How can I determine whether using Multiple Key Caches for MyISAM is helping?


I'm using MySQL 5.5 with the MyISAM storage engine and I'm experimenting with creating a 2nd key cache in order to increase performance as proposed in this useful tip.

My question is: Once I have created a 2nd key cache, how can I know it's working?
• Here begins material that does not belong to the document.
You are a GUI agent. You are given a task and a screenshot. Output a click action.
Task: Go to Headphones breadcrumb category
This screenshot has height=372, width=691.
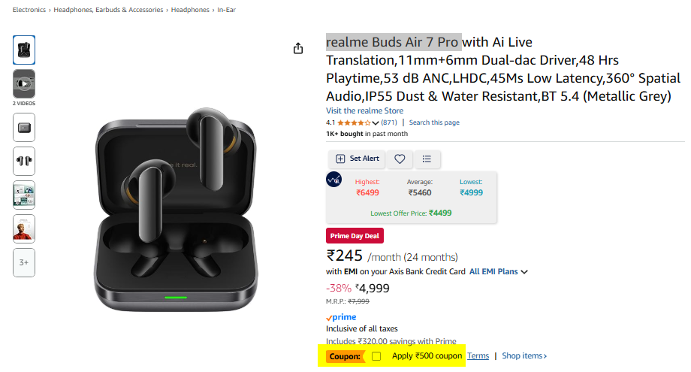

For monitoring the global key cache we can use show status like 'key_read%' but how can I see the same information for my newly created key cache?


For completeness, this is how I created the 2nd key cache:

Change the config file (''/etc/my.cnf'') to explicitly add an another buffer file (in addition to the default buffer):

key_buffer_members.key_buffer_size = 512M

Tell MySQL to use "key_buffer_members" for the indexes from table "members".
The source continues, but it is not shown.